Eduardo Alonso reafirmou em seu interrogatório que parte das licitações fraudulentas feitas na Comurb foi para saldar o empréstimo do ex-presidente da Sercomtel Rubens Pavan junto ao Banestado de Londrina. Segundo o Ministério Público (MP), Pavan emprestou R$ 500 mil, porém, os recursos saldaram débitos da campanha eleitoral de 1998.
De acordo com Alonso, o empréstimo de Pavan era para saldar um outro empréstimo de Antonio Belinati. Alonso contou à Justiça que Belinati dizia que precisava arrecadar dinheiro porque o empréstimo feito por Pavan seria irregular. O ex-prefeito também teria afirmado que ‘‘não iria ficar na mão’’ do ex-secretário estadual de Fazenda Giovani Gionédis – então conselheiro do banco. O ex-diretor disse ainda que outro empréstimo de R$ 500 mil feito pelo ex-secretário de Fazenda Ismael Mologni teria sido pago com dinheiro das licitações fraudulentas.

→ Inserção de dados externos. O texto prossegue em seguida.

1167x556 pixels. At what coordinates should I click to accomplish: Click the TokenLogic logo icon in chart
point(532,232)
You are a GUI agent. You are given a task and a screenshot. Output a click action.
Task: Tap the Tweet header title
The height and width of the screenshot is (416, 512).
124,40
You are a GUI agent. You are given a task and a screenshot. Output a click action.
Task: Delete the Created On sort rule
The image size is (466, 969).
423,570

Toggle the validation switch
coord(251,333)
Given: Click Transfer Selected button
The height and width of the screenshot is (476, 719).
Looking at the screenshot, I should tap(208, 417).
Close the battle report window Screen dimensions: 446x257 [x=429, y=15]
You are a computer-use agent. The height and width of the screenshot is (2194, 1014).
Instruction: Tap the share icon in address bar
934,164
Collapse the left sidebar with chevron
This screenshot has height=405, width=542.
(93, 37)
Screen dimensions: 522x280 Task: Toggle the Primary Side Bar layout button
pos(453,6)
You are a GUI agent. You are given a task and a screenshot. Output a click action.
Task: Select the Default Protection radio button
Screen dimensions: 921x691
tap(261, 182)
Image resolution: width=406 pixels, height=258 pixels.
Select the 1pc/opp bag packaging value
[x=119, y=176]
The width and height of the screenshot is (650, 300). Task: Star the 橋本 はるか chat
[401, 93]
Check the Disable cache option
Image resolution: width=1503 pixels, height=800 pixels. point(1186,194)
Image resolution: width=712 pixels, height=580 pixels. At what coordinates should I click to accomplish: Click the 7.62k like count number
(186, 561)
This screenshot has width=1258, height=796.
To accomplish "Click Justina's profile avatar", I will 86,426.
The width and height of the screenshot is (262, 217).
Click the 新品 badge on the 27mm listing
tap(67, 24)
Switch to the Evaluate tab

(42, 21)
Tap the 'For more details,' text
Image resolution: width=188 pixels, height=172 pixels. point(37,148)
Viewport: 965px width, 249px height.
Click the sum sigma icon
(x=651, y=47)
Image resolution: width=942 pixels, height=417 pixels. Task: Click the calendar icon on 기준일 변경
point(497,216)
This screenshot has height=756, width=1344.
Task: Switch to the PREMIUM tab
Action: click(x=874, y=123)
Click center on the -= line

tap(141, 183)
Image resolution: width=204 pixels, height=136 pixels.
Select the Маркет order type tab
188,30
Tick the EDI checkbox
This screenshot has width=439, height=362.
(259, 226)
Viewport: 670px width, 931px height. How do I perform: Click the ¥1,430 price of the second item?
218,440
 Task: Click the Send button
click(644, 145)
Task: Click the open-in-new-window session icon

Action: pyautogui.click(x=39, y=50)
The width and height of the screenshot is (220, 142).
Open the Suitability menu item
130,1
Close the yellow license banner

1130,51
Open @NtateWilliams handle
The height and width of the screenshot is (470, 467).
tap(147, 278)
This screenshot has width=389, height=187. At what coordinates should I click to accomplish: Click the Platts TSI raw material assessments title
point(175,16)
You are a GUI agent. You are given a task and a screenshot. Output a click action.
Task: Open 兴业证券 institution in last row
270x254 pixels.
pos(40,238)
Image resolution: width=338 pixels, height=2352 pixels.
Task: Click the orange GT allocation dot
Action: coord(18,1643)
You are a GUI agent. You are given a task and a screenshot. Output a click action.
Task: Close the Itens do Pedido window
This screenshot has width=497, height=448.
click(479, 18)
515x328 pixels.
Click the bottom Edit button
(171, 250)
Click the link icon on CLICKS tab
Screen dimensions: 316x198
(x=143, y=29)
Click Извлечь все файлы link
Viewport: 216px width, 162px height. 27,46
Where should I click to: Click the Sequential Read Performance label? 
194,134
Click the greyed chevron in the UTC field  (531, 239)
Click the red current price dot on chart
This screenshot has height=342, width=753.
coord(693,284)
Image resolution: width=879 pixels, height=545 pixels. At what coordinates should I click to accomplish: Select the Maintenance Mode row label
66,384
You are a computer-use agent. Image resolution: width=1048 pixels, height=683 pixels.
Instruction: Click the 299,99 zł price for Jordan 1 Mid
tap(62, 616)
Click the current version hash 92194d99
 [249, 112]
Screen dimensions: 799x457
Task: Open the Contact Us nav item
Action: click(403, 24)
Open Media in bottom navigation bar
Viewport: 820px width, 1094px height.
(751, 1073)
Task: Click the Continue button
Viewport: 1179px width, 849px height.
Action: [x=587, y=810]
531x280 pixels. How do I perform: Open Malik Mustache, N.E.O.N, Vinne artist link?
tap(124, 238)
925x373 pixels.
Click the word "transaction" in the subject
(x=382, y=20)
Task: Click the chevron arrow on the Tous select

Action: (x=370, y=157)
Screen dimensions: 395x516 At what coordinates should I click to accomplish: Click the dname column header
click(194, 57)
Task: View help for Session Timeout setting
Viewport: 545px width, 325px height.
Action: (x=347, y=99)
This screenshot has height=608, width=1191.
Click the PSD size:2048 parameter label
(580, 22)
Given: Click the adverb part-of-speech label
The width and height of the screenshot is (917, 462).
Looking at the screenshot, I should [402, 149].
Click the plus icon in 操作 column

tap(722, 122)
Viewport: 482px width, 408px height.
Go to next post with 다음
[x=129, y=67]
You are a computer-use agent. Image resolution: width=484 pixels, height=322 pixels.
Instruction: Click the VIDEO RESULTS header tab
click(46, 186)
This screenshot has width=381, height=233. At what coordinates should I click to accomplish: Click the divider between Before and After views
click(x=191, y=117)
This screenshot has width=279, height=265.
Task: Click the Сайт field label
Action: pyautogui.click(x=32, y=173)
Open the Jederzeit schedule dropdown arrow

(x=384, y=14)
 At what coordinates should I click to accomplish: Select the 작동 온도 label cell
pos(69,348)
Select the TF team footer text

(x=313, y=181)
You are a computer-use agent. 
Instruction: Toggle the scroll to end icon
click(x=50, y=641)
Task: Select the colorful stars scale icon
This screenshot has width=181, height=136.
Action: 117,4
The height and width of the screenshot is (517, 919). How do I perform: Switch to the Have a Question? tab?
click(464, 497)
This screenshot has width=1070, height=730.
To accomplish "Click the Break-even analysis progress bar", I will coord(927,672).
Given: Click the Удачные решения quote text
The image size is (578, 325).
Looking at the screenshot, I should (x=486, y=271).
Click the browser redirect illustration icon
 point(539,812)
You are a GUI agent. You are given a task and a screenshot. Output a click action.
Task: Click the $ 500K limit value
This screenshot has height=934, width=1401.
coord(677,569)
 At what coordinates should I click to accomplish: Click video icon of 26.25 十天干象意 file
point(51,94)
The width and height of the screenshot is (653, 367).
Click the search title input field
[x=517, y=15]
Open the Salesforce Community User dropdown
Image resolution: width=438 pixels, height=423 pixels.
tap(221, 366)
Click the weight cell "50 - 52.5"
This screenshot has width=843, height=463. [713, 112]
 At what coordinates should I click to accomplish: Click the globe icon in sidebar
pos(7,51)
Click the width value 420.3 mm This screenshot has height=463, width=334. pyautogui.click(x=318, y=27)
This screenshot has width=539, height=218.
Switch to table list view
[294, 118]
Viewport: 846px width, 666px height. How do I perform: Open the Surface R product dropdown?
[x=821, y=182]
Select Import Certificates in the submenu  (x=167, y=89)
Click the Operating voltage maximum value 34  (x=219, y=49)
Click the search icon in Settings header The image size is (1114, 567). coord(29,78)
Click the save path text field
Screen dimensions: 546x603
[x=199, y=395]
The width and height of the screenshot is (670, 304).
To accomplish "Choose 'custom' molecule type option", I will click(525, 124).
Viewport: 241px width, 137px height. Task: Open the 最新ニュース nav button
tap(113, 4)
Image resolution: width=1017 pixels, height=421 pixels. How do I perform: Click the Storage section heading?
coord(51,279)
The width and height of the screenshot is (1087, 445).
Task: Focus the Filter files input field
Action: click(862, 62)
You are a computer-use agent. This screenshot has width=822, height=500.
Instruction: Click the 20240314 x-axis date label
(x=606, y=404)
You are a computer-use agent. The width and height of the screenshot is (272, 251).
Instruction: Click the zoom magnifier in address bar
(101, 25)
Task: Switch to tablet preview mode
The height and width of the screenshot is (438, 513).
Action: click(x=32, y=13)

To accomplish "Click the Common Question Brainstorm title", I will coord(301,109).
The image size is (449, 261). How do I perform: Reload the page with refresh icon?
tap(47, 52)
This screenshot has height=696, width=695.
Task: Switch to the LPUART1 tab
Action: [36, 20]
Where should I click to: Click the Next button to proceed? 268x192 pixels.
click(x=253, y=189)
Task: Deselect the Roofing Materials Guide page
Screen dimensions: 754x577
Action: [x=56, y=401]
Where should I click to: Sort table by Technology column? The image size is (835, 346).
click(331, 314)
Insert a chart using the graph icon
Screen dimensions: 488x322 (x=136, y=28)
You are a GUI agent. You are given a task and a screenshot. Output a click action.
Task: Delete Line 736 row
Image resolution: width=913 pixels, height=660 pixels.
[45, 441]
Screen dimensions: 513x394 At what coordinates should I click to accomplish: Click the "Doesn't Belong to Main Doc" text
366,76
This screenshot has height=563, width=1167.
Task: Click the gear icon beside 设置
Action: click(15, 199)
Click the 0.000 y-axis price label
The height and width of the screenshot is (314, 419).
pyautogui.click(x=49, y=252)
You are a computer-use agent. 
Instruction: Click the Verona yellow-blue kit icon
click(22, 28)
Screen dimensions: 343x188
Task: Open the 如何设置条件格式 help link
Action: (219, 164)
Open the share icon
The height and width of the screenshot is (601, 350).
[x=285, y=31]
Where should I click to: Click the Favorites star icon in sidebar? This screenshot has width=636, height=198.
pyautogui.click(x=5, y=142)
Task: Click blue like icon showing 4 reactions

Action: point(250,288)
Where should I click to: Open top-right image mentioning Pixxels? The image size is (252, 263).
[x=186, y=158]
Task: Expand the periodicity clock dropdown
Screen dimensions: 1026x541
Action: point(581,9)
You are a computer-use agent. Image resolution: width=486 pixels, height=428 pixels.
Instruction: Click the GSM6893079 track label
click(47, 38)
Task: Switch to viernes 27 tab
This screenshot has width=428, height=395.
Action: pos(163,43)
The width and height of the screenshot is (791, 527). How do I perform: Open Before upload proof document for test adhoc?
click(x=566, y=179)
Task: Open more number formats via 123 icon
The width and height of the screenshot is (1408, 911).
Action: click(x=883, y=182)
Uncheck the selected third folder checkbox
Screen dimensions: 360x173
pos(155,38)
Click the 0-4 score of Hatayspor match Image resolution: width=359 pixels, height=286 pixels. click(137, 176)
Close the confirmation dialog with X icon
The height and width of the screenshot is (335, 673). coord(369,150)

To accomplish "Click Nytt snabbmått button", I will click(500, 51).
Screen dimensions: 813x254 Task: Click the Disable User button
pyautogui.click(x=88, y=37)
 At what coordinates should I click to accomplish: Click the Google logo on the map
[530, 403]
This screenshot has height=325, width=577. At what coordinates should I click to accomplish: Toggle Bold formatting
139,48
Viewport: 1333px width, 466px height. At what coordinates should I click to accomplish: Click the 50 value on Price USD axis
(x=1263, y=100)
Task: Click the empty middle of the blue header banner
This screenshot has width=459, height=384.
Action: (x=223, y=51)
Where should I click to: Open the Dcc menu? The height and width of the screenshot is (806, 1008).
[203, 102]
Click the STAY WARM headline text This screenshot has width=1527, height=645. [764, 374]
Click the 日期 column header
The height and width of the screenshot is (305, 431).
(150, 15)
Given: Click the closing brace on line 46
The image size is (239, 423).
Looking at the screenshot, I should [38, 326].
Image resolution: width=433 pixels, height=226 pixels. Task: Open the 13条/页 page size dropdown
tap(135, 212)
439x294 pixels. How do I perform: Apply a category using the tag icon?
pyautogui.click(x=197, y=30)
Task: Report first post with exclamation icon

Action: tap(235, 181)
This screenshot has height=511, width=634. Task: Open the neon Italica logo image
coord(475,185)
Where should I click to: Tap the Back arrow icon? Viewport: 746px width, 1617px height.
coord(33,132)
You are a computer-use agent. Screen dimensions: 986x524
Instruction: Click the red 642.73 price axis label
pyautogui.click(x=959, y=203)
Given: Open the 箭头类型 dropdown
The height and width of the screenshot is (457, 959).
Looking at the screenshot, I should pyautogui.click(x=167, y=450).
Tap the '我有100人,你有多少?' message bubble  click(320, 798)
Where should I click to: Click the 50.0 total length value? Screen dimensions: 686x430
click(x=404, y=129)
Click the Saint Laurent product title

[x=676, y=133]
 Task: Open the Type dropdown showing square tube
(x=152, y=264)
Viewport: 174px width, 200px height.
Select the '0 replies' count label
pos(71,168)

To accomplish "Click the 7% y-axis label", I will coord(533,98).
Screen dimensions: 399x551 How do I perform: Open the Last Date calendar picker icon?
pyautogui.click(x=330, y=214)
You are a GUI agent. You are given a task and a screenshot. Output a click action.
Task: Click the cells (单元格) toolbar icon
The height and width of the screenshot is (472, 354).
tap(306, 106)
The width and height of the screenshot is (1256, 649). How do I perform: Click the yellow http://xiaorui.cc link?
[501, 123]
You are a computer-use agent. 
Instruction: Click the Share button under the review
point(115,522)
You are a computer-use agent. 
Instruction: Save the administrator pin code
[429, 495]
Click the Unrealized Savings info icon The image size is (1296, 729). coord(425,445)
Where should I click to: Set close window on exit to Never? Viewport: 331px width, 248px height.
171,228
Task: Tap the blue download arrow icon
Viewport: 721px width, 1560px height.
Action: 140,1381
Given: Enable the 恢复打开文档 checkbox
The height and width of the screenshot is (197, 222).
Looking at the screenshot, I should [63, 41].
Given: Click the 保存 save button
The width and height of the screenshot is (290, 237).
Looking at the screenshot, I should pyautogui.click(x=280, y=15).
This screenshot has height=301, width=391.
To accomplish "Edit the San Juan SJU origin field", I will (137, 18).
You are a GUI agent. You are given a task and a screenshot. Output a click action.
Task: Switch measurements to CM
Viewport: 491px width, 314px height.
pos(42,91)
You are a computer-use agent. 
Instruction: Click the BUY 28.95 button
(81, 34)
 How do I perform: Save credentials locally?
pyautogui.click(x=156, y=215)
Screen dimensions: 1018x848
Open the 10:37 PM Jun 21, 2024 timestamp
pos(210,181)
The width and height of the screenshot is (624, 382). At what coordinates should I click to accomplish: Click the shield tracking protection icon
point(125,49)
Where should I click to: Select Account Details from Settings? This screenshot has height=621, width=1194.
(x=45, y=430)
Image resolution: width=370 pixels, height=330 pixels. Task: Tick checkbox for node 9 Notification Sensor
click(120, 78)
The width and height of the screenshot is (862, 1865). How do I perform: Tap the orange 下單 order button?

O advogado de Pavan, Gilberto Baumann de Lima, disse que seu cliente não recebeu dinheiro da Comurb e nunca negociou com Alonso. Segundo ele, Pavan emprestou o dinheiro para o empresário Cassimiro Zavierucha e, após receber, pagou o banco numa operação bancária. ‘‘O Eduardo tenta diluir sua responsabilidade com outras pessoas, não assumindo o desvio que fez. O depoimento de criminoso confesso deve ser analisado com reservas.’’ Ele disse ainda que a documentação sobre o empréstimo está no processo.
Gionédis negou que tivesse conhecimento sobre os empréstimos feitos por Mologni e Pavan. ‘‘Não sabia. No conselho do Banestado nunca houve referências a empréstimos para Belinati; todas as decisões foram registradas e não me lembro disso’’, afirmou. Mologni não foi encontrado. (L.R.)